- _Tugas A_
Salin ulang persis baris-baris entri di bawah, mulai dari baris yang memuat "Click the search magnifier icon" dan berlanjut hingga baris yang memuat "pyautogui.click(x=95, y=68)". Kedua baris batas itu ikut disalin.

- _Teks Bacaan_
Sedangkan sepupunya bernama Al Fakhriy yang tinggal di Sorawolio dia bertapa selama 13 tahun lamanya didalam rumpun bambu tolang dan setelah 13 tahun ia bertapa lantas diketemukan oleh dua sahabatnya bernama Khun Khan Ching atau Dung Kung Sang Hiang dan Sang Ria Rana, dimana ketika itu tanpa sengaja kedua sahabatnya sedang mencari bambu tolang untuk mau dijadikan perangkat bubu penangkap ikan di laut. Pada saat sebelum diketemukan Al Fakhriy dalam rumpun bambu tolang tersebut, anjing yang dibawah oleh Sang Ria Rana menggonggong karena melihat sesuatu didalam rumpun bambu tolang tersebut namun kedua sahabatnya tersebut tetap dia menebas bambu tersebut dan mengenai rambut Al Fakhriy yang sedang bertapa sampai kedengaran suara Kaa Kaa karena Puteri Al Fakhriy rambutnya sedikit kena sobekan parang. Berdasarkan penemuan inilah dan teriakan inilah kedua sahabatnya memberi nama Al Fakhriy sebagai Wa Kaa Kaa dan diapun ketika itu menjadi perempuan sakti mandraguna setalah melalui pertapaan selama 13 tahun lamanya itu.
Kesaktian perempuan bernama Wa Kaa Kaa inipun gaunya melebar kemana-mana hingga didengar oleh 4 (empat) orang penguasa Buton juga mereka sakti yakni Si Panjonga yang berkuasa di Tobe-Tobe, Si Malui yang berkuasa di Kamaru, Si Jawangkati yang berkuasa di Wasuemba dan Si Tamanajo yang berkuasa di Gunung Lambelu yang dikenal dengan gunung Kamasope.
Si Panjonga dan Si Tamanajo berasal dari Melayu-Pasai, sedangkan Si Malui dan Si Jawangkati berasal dari Pariaman Sumatera Barat. Mereka berempat adalah orang orang sakti mandraguna keturunan para wali allah datang ke Pulau Buton atas petunjuk ghaib dan berombongan kira-kira tahun 1236 Masehi.
Setelah mendengar berita bahwa di Sorawolio ada seorang pertapa perempuan yang ghaib, kermpat penguasa itu menjemputnya dengan membawa Wa kaa Kaa dengan sebuah tandu selanjutnya di bawah ke Istana Sipanjonga di Tobe-Tobe dan sekarang diabadikan Tobe-Tobe itu menjadi Keraton Buton. Dan ditempat injak kaki pertamanya Wa Kaa Kaa berbentuk lubang model mulut kelamin perempuan dan diabadikan menjadi tempat upacara pelantikan Raja-Raja atau Sultan-Sultan di Buton dan lubang itu sampai saat ini masih bias dijumpai letaknya persis dibelakang Mesjid Agung Keraton Buton dan Wa Kaa Kaa pun ketika itu dinobatkan menjadi Raja Pertama Buton.

- _Tugas B_
Tuliskan kembali persis sebagian teks tentang Wa Kaa Kaa di atas, mulai dari "Kesaktian perempuan bernama" dan berlanjut sampai "tahun 1236 Masehi.".

- _Data Entri_
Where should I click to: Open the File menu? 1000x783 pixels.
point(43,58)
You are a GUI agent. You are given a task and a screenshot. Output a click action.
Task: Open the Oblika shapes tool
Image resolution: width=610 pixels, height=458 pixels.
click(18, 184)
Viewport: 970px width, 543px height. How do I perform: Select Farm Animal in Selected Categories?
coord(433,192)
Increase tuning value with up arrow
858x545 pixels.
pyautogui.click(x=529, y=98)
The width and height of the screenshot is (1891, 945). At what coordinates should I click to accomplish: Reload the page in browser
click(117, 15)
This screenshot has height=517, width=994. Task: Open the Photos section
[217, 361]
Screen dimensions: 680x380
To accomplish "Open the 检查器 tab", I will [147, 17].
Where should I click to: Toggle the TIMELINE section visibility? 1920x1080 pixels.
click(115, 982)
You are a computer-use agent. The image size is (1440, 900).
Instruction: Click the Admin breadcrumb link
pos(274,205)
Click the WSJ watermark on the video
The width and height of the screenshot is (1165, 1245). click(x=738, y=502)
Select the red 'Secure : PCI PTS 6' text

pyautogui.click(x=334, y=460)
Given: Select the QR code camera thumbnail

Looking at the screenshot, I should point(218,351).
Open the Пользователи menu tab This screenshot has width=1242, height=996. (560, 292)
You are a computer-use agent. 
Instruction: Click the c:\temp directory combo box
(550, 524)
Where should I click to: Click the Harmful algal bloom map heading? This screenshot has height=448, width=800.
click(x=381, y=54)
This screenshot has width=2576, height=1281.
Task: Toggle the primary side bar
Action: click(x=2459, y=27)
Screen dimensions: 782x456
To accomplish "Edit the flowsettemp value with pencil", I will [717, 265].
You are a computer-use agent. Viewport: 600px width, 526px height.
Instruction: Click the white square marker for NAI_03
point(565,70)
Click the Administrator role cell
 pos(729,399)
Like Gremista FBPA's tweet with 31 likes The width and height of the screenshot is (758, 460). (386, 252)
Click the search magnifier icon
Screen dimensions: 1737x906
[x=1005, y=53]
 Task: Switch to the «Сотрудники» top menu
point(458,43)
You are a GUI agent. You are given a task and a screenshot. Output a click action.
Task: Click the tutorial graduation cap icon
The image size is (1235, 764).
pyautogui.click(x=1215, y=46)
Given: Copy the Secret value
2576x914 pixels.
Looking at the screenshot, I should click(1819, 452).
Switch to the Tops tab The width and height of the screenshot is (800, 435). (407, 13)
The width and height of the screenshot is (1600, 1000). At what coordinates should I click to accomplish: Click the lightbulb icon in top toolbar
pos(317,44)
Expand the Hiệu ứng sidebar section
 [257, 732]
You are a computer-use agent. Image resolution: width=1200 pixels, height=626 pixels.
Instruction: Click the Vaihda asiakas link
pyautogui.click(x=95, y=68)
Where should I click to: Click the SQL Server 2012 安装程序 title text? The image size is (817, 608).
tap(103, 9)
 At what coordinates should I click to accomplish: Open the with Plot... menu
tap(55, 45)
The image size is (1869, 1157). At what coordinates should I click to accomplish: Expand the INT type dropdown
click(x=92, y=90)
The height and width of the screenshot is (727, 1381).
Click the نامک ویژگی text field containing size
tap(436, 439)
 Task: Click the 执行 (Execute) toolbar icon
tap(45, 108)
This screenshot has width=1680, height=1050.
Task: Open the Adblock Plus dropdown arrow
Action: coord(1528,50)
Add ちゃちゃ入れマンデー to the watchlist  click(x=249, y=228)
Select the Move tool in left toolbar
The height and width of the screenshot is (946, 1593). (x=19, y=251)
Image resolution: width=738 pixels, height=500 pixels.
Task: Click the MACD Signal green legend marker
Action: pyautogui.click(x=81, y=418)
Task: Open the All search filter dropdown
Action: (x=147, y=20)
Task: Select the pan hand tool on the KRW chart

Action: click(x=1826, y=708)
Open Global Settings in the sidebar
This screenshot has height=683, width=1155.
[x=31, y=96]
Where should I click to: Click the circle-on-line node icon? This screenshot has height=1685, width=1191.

- _Jawaban A_
Click the search magnifier icon
Screen dimensions: 1737x906
[x=1005, y=53]
 Task: Switch to the «Сотрудники» top menu
point(458,43)
You are a GUI agent. You are given a task and a screenshot. Output a click action.
Task: Click the tutorial graduation cap icon
The image size is (1235, 764).
pyautogui.click(x=1215, y=46)
Given: Copy the Secret value
2576x914 pixels.
Looking at the screenshot, I should click(1819, 452).
Switch to the Tops tab The width and height of the screenshot is (800, 435). (407, 13)
The width and height of the screenshot is (1600, 1000). At what coordinates should I click to accomplish: Click the lightbulb icon in top toolbar
pos(317,44)
Expand the Hiệu ứng sidebar section
 [257, 732]
You are a computer-use agent. Image resolution: width=1200 pixels, height=626 pixels.
Instruction: Click the Vaihda asiakas link
pyautogui.click(x=95, y=68)

- _Jawaban B_
Kesaktian perempuan bernama Wa Kaa Kaa inipun gaunya melebar kemana-mana hingga didengar oleh 4 (empat) orang penguasa Buton juga mereka sakti yakni Si Panjonga yang berkuasa di Tobe-Tobe, Si Malui yang berkuasa di Kamaru, Si Jawangkati yang berkuasa di Wasuemba dan Si Tamanajo yang berkuasa di Gunung Lambelu yang dikenal dengan gunung Kamasope.
Si Panjonga dan Si Tamanajo berasal dari Melayu-Pasai, sedangkan Si Malui dan Si Jawangkati berasal dari Pariaman Sumatera Barat. Mereka berempat adalah orang orang sakti mandraguna keturunan para wali allah datang ke Pulau Buton atas petunjuk ghaib dan berombongan kira-kira tahun 1236 Masehi.